…Unless you are ready to choose change…unless you use verbs…unless you begin again. And again. And yet again…until the thing about which you propose to be resolved becomes a quality about who you actually are. Just saying. It’s said better here, perhaps. Or here. Or here. All of them are fairly easily summarized – you can choose change, it does require verbs. There are no shortcuts, and there are no excuses.

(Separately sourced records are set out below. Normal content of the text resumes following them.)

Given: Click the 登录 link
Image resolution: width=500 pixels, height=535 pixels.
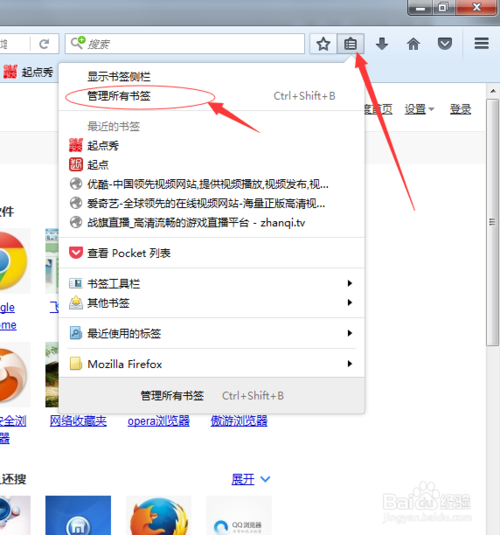Looking at the screenshot, I should [x=460, y=110].
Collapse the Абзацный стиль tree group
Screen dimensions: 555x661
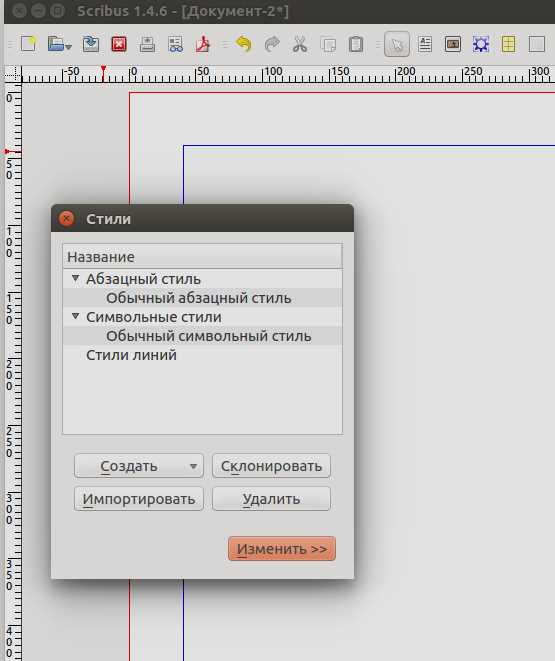tap(75, 278)
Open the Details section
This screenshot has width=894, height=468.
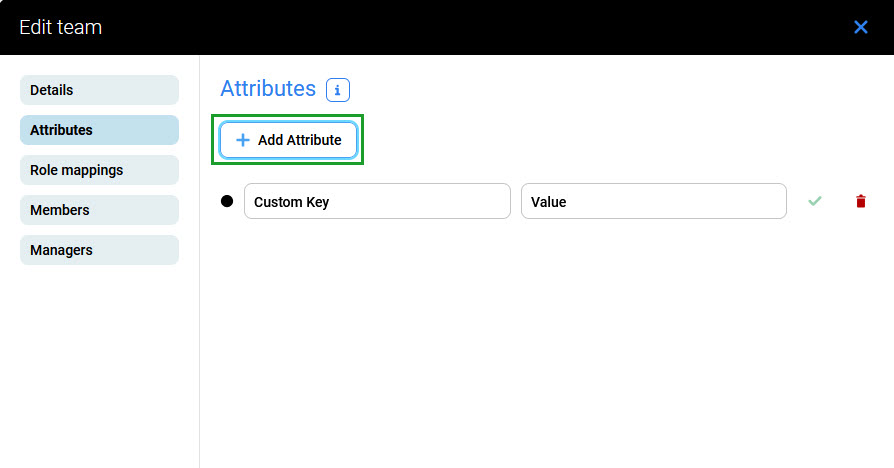coord(99,90)
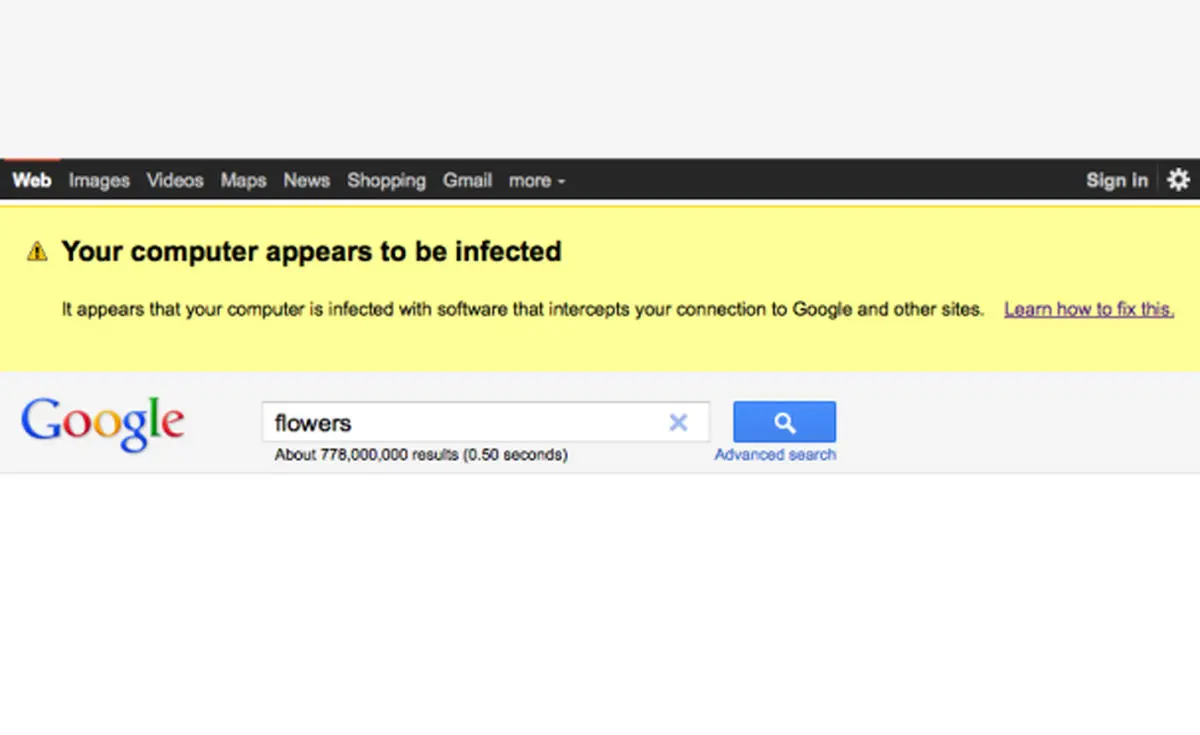Open "Learn how to fix this" link
Screen dimensions: 1200x735
click(1089, 309)
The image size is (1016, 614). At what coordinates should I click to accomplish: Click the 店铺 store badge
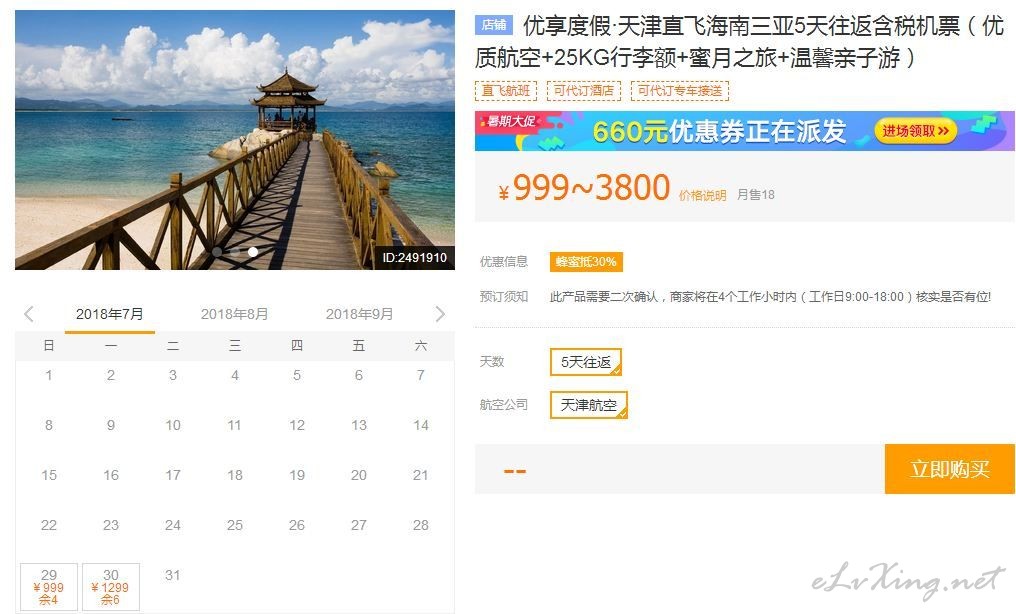coord(494,25)
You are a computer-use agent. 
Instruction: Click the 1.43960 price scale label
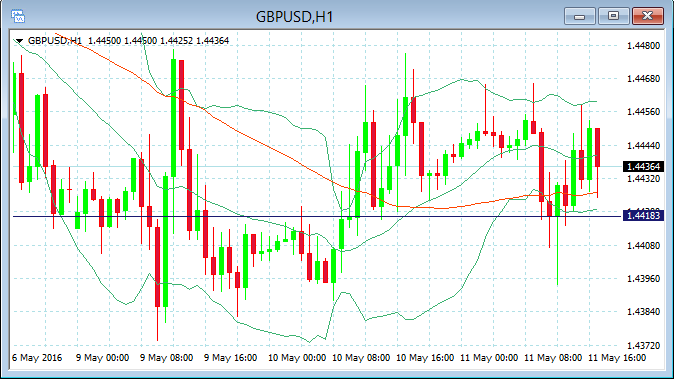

The most frustrating thing about ‘New Year’s resolutions’ is that they so rarely result in real change (for many people – your results may vary). The ‘why’ of that is so simple; there are verbs involved, and a requirement that our intention, our will, and our actions align to result in change. No verbs? No change. I can want to lose weight, intend to lose weight, and make a good plan to reach a reasonable goal; if I do not practice the practices that get the desired result, I will not lose weight – and the frustration and disappointment of personal failure can so easily (and thoughtlessly) be transmuted to emotion-driven over-consumption of unneeded calories. Bummer. A lot of things work that way; feelings of futility and frustration easily result in a level of ‘giving up’ that results in not only not making the desired change, but even over-indulging the undesirable behavior. Huge bummer.
It’s not easy to stick with a commitment to change, whether the change involved is quitting smoking, losing weight, or giving up being a colossal psychotic raging bitch 24/7 to people you say you love; the nature of the change itself is almost irrelevant to the success or failure of the endeavor. How much you want it doesn’t have much to do with whether you will succeed or fail, either; the most earnest heartfelt desire for change is still simply an emotional experience (although one that can be leveraged for motivation, still just a feeling). Add to that the discouragement of loved ones in our support system being less than ideally encouraging – or frankly skeptical of success – and it can seem an insurmountable roadblock to change, just having emotions at all! Harsh – we’re so human! How do we get past all that? I don’t actually have an easy answer there; I begin again when I ‘fail’, and use the opportunity to learn and grow. There may be an easier answer, but I haven’t found it – and at this point, I’m not looking for easy answers. I’m content with questions… and verbs.
Go ahead. Choose change. Make a resolution. Be the person you most want to be in 2016! It may not be ‘easy’. You may fail – you may fail a lot. Incremental change over time is a real thing, though, and we do become what we practice – no kidding, that’s real, too (and true of behaviors both nurturing and damaging). Begin again. Start over. And again after that. Use a verb – use a lot of verbs – exert effort fearlessly; all you have in this lifetime is this lifetime, itself. Spending an entire lifetime not even making the attempt to be all you most want to be (as a human being) seems pretty… empty. Pointless? Wasted. So…later in January? February? Whenever you find you’ve quit, given up, or stalled – begin again. That’s actually ‘all it takes’ – begin again. Did you fail again? Okay – begin again. Again. And again. It’s the nature of practice to require repetition. 😉
One last bit on this, from a different perspective… Some of you out there could stand to treat your fellow human beings better than you do. (You know who you are, and your neighbors do indeed hear you; the world sees you in action pretty much every day and very few people are actually deceived.) Are you relying on rationalizations and excuses to get a pass for the mistreatment you heap upon your fellow human being? (Hormones, fatigue, alcohol, pain, illness…) Maybe you just feel righteous and justified or entitled. You can choose change, too. You can also refuse to choose change, but you don’t get to choose to avoid responsibility or accountability for your damaging behavior from that moment that your loved ones wake up to the awareness that you are in fact choosing who you are, and choosing to behave in a damaging ways to your loved ones (whether you call it abuse or not). If you have been told that your behavior or language is hurtful and you continue it, you are choosing and your behavior is no longer easily defined as ‘unintended’; it is not an accident, and you did indeed ‘mean to’. 2016 could so easily be the year you choose differently, learn to love, and learn to treat other human beings well. 2016 could also be the year that you don’t choose to behave any differently (sadly this is more likely)… but 2016 could also be the year your loved ones finally wake up to their value as human beings and that they don’t deserve to be mistreated, and don’t have to take it anymore – and walk on, to a life in which they are valued, loved, and treated well. (They are free to choose change, themselves, instead of enduring your abusive vile shifty behavior or mistreatment. 🙂 Just saying; it’s a system that works nicely with adequate use of verbs.)
So…here it is… the cusp of a new year. As arbitrary as that really is, it is a moment – and you can choose change. Will this be the year you become the person you most want to be? Will you change the world? Will humankind’s global experience improve in your hands? Will you love well? Will you speak kindly? If practice makes perfect, what kind of world are we perfecting in 2016?